Except it doesn’t work anymore. One or the other is likely to fail, frequently both with my brain going one way and my body another. Or neither going anywhere, just spinning in place. A few weeks ago, I tried to do laundry while herxing. I may as well have tried to walk twenty miles for all the sense I showed that day. Not once but twice I found myself standing in front of the washing machine, crying from the body pain, my brain off on some tangent of rage and self-pity, unable to move.

My arms and legs refused to inch forward, and my brain flipped me the bird when I tried to get tough and told myself to suck it up and just move already. Our laundry facilities are in the basement and the comfort of my bed is two stories up. So while I can conserve energy and toss the (mostly mesh) laundry bags down the stairs, I still have to cart the clean clothes back up with me. In theory. That day, I ended up leaving it all downstairs and asked my wife to help bring it up for me when she got home from work.

The thing is, getting stuck down there shouldn’t have happened once let alone twice. I’m not a stupid woman, but I can be astoundingly dumb sometimes. And stubborn.
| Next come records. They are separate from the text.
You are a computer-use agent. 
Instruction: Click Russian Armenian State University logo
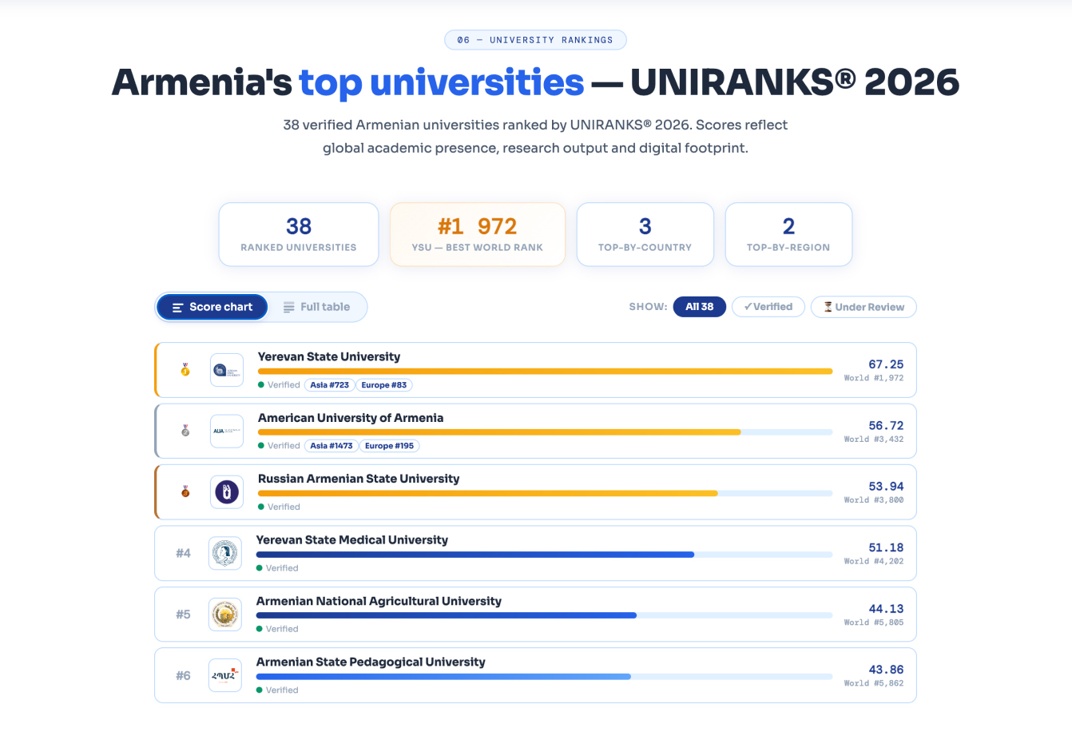(x=227, y=491)
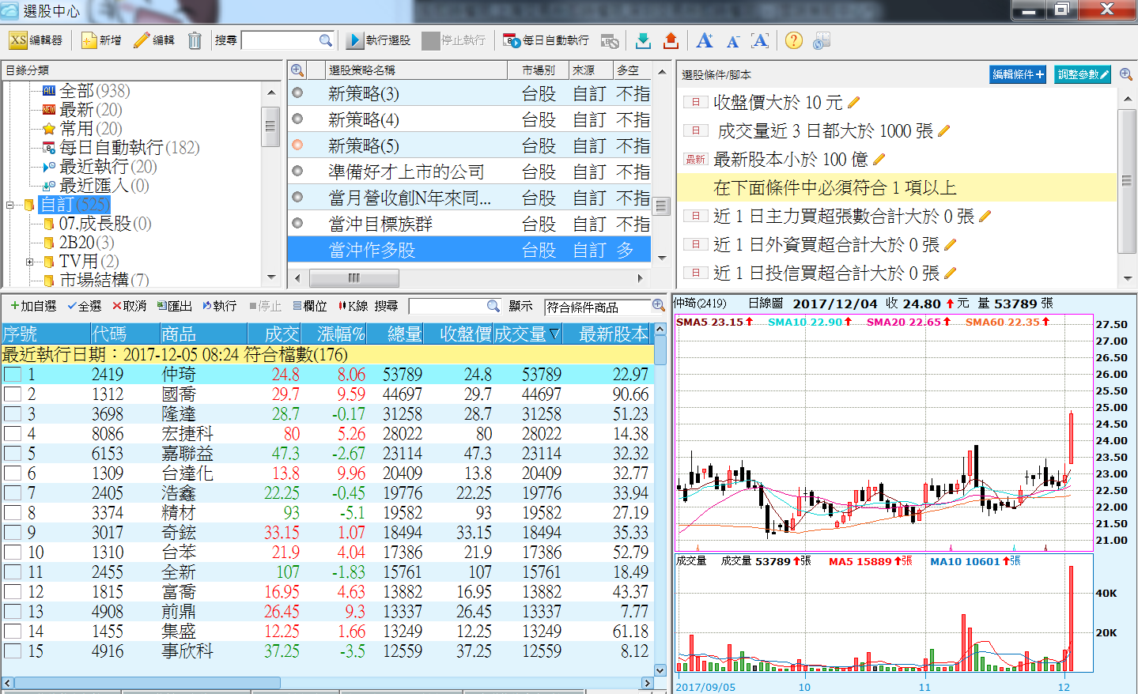Sort by 漲幅% column header
This screenshot has width=1138, height=694.
pos(340,334)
Rather than admit defeat and ask my wife to always bring the laundry up for me, I’ve been whiling away my sleepless afternoon rest hours coming up with ridiculous methods of getting it up myself.

Obviously, splitting the heavier loads into smaller, lighter ones would only mean more trips up and down the stairs. I tried tossing a light load up the stairs, but it is neither as effective nor as satisfying and watching it fly down, skimming the risers and landing with a soft thud. Tossing the laundry up required more energy than carrying it (duh) and resulted in a flurry of panties and socks. (I will admit, throwing the laundry up the stairs was inspired more by anger than a desire to conserve energy.)

A number of rope and pulley systems have presented themselves, but in reality I’d probably trip on the rope and do some serious damage. I slip down those basement stairs enough as it is.

Sadly, I am left with little choice but to ask for help when I need it, to continue to work on recognizing when that is, who to ask, how to ask. Who knew it would all be so complicated? Now I remember why I’m so mulish. I usually fail right at the gates in not recognizing when I need help until it’s too late. If I do manage to pass this hurdle, I fall at who and how. I went out on a limb a while ago, asked a friend to help me with something. It didn’t work out. I never got an answer either way, had to come to the conclusion myself and let go of the hope for what I wanted. Still today I don’t know which of the three were off, probably all. But it hurts and makes me ever more reluctant to reach out.

Our dear friends who come and cook for us, I didn’t ask them for their help. The one I call Sister just announced one evening shortly after the holidays that she was coming up once a week to see me, then her wife got on board, and it morphed into this wonderful weekly dinner. I have a feeling that if I’d asked for it, the outcome would have been different.

Maybe the best course of action is to maintain a position of acceptance for the help and love that come my way, show my gratitude for what I have, and buy more panties and shirts so I don’t have to do laundry when I’m herxing. That sounds like a good plan to me.